La lettre de Gargantua évoque largement les questions religieuses. Mais il faut noter qu’elles ne sont plus abordées dans la même optique qu’à l’époque médiévale. La religion et les textes de la Bible constituent une source d’accès à la sagesse, comme peuvent l’être les textes de Platon ou de Cicéron, ou encore la tradition « talmudiste ». Les conseils du père se présentent comme une fusion entre l’approche médiévale, que rappelle par exemple la formule « servir, aimer et craindre Dieu », et l’approche plus moderne de la Renaissance. La lettre est nourrie par le vocabulaire religieux et Gargantua évoque aussi bien la foi que l’âme, la nécessité d’être charitable ou encore de fuir le péché. Mais plutôt que d’un idéal religieux au sens médiéval du terme, il s’agit ici d’un idéal moral. Il s’agit ainsi d’être « serviable pour tous ses proches ». 

C’est dans ce contexte qu’il faut replacer la célèbre formule de Rabelais : « science sans conscience n’est que ruine de l’âme ». A l’idéal encyclopédique de la Renaissance, l’écrivain apporte d’indispensables nuances. Gargantua ne rejette pas le bouillonnement scientifique de la Renaissance, mais il lui place des bornes. La « conscience » (c’est-à-dire les valeurs morales et l’éthique) doit être placée au-dessus du savoir. On trouve ici une mise en garde contre une approche purement matérialiste de la connaissance, qui doit au contraire s’inscrire dans une perspective de recherche de la sagesse, comme l’indique la référence à Salomon, symbole du sage, qui vient à la fin de l’argumentation.

Conclusion

La lettre de Gargantua à Pantagruel est l’un des plus célèbres passages de Rabelais. Elle illustre l’idéal de l’éducation humaniste et expose les différents pans de la formation d’un jeune noble au XVIe siècle. Par ses ambitions et sa dimension encyclopédique, le programme d’étude de Pantagruel apparaît volontiers comme utopique. Nous sommes dans un conte et les personnages sont des géants. Qui d’autre pourrait espérer assimiler tant de connaissances, portant aussi bien sur les lettres que les sciences et les arts ? Sans compter le maniement des armes, nécessaire au futur chevalier.
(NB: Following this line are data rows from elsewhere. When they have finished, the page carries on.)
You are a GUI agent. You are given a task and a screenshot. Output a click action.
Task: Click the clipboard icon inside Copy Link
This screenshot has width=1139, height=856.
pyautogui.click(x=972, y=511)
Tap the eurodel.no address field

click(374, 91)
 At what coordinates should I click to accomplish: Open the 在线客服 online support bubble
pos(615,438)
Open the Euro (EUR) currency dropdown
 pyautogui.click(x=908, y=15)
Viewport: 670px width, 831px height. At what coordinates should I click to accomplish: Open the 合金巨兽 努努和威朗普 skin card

Toujours est-il que cette lettre donne un bon aperçu de l’idéal humaniste, qui vise à faire émerger un homme complet, dépositaire de tous les savoirs de son époque. Le passage, nous l’avons dit, n’est pas sans rappeler l’épisode de l’abbaye de Thélème, qui brosse les grandes lignes d’une société idéale, formée de nobles bien éduqués et pourvus de profondes valeurs morales. Il reste que Rabelais pose dans cette lettre la question centrale de la relation entre connaissance et éthique : une problématique fondamentalement moderne.